A few weeks ago we bought wedding gifts. She insisted that we do this shit in advance, and of course I can’t remember what we bought. Anyway, a few days ago my friend asked if I wanted to go in with him on some wedding gift. When I told Mrs. kkk of this, she said, “You mean he hasn’t bought a gift yet?”

 

Me: “No.”

 

Her: “Why not?”

 

Me: “Because he’s a guy.”

 

A while back I remember this television commercial with this young couple getting each other cards for some occasion. The chick was in some hippie store going through every goddamn card on the shelf (and they indeed do this shit – trust me). The guy was at some Quickie Mart getting beer and just grabbed a card on display at the register. When they swapped cards at the end of the ad, the chick’s panties got all wet because of how sentimental her gentleman caller’s card was. Ugh. The only thing worse than shopping for cards is shopping for clothes. Well, actually, I’d have to say cards are worse because she can NEVER decide on one. Hell, for this wedding, she went to THREE DIFFERENT STORES for a card – a card that, I discovered, cost more than $5. Yeah, yeah yeah, Jew boy. But Jesus Christ, IT’S A CARD. The only reason I open any cards now is in hope that some money falls out. Shopping for clothes is annoying, too, but when I’m with the better half, it’s fun to let her know what I really think of the outfits she picks for herself. Fuck that, I’m not going to lie – if I don’t like something I’m going to say so. Surprisingly enough, she doesn’t get pissed off over this. But she does get psycho when, after looking at a card shelf for 20 minutes and asking me for my opinion of what card to get, I head over to the 99-cent section and grab one without even looking at it. Like I said before: IT’S A CARD and I’M A GUY.

 

10 a.m.

 

• Well, this was a fun day so far. Last night I was watching some History of the Barbarians show. For what reason I have no idea. Well, I fell asleep watching it and swallowed some spit or something. Because my head was at some kind of angle, it went down the wrong pipe or something and I woke up gagging. This has happened to me before and it FUCKING SUCKS. Not only do you gag, but you feel like you're going to throw up. Plus that aftertaste. Blech. I take some Pepto, and although it doesn't cure all the afflictions, that pink stuff tastes a lot better than pseudo-vomit.

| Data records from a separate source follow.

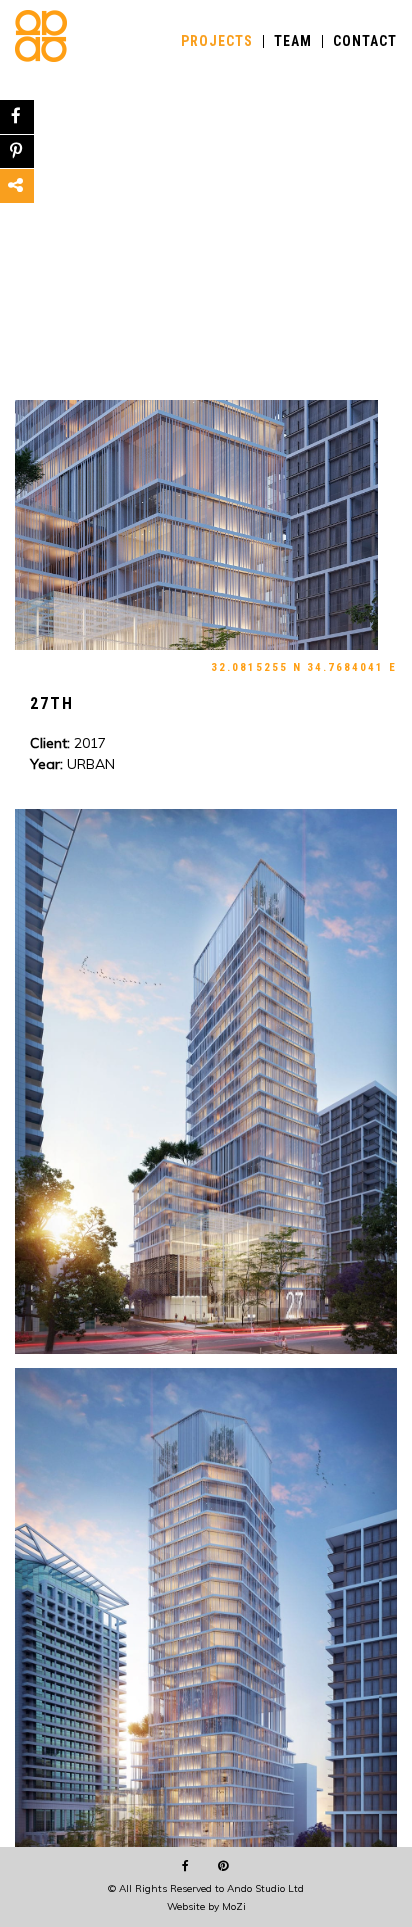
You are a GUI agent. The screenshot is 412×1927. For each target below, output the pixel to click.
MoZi (234, 1906)
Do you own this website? (138, 131)
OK (332, 130)
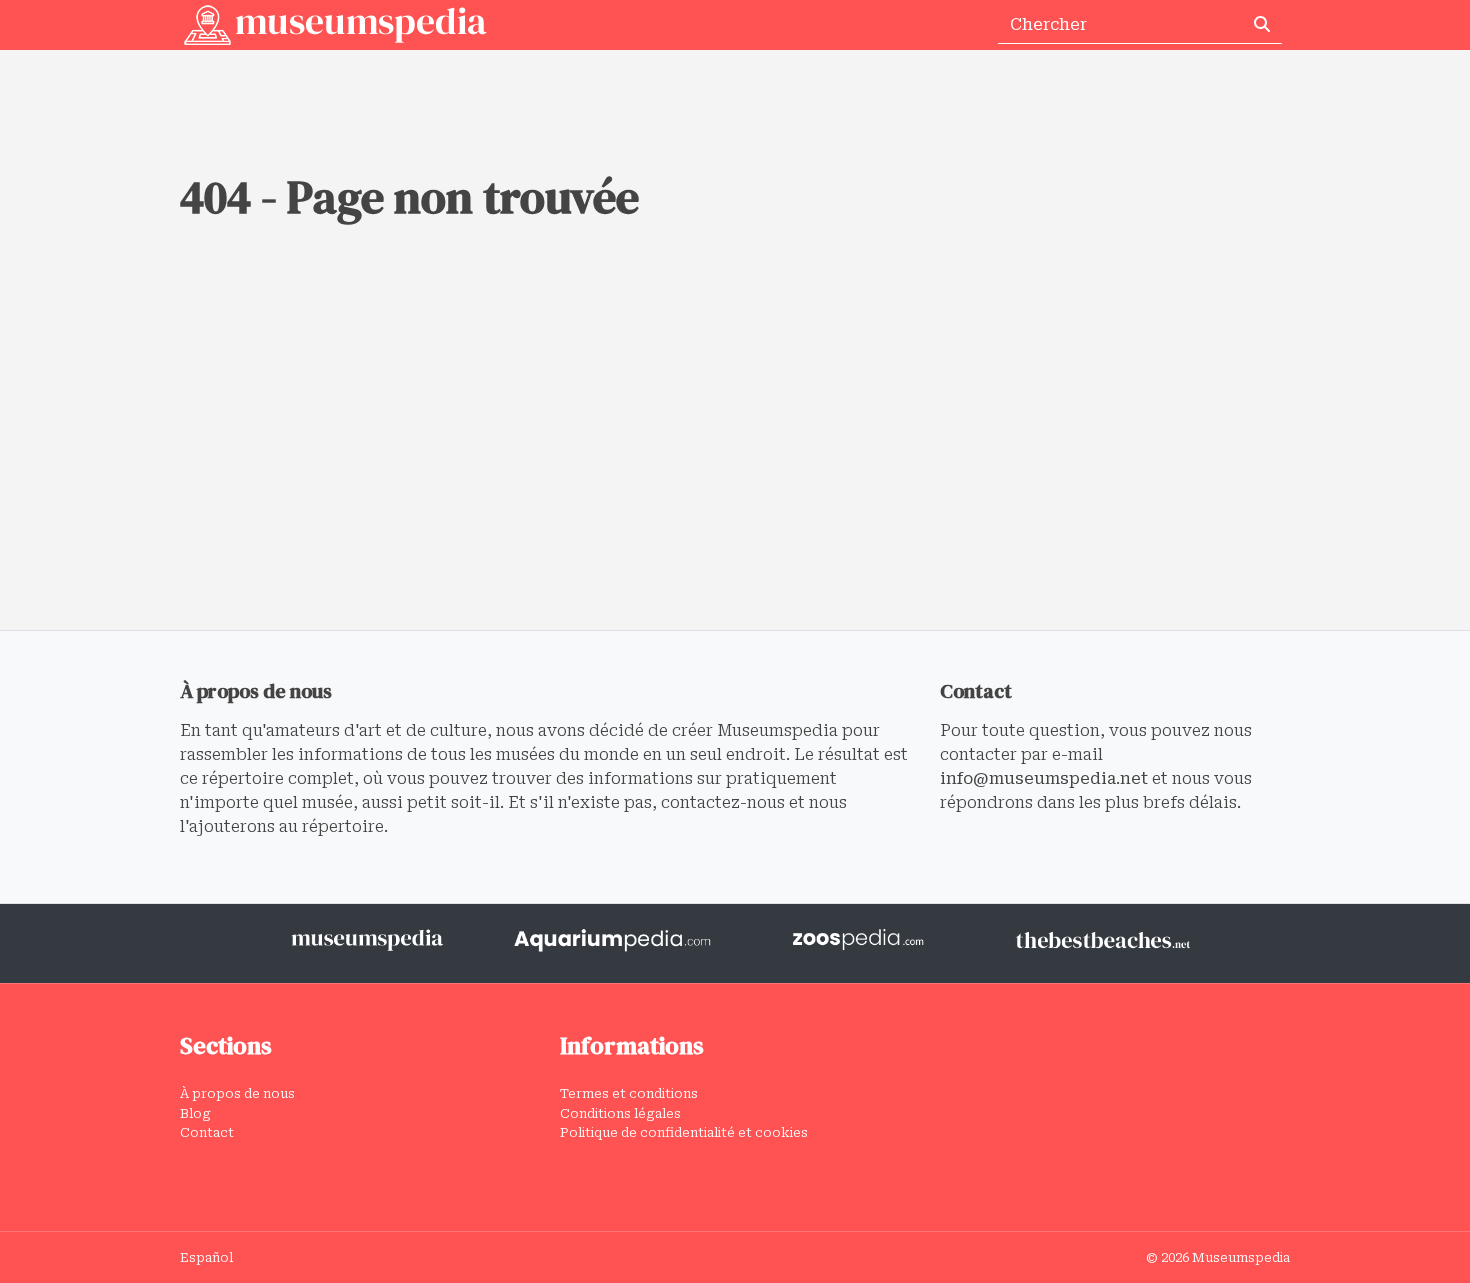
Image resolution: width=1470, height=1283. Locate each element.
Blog (195, 1113)
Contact (207, 1132)
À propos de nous (237, 1093)
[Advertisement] (735, 480)
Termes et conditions (629, 1093)
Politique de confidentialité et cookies (684, 1132)
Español (206, 1257)
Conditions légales (620, 1113)
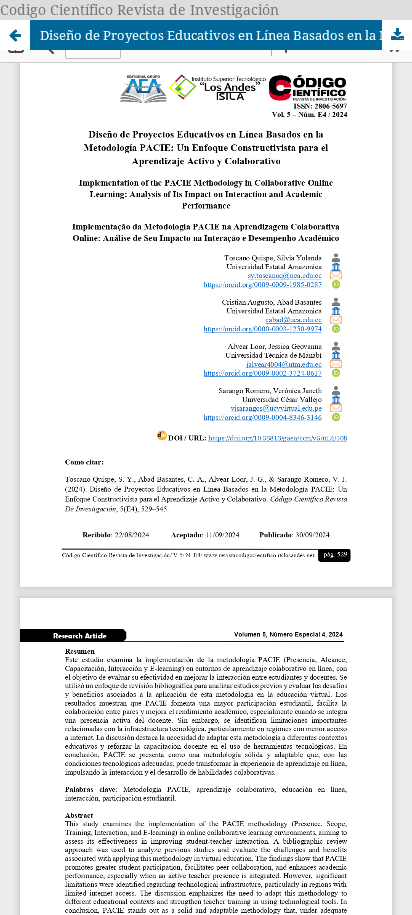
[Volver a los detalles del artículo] (15, 35)
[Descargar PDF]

I then went to bed.

 

This morning I wake up and feel like shit. Not only do I have a fever, but my body is aching like a mo' fo'. Normally I would call off, but I didn't because 1) I'm going to an out-of-state wedding this weekend, meaning the buttload of work on my desk can't get done this Saturday and I don't know if I'd feel like driving in on Sunday to get it done. 2) I have some chick coming in for an asisstant interview, and I didn't want to stand her up. Well, I get into work and I find that this applicant left a message saying she wasn't coming in. Goddamnit. Oh well, at least I didn't have to waste time interviewing her only for her to decline our organization's offer when she gets the pathetic hourly wage being offered of which I have no control over.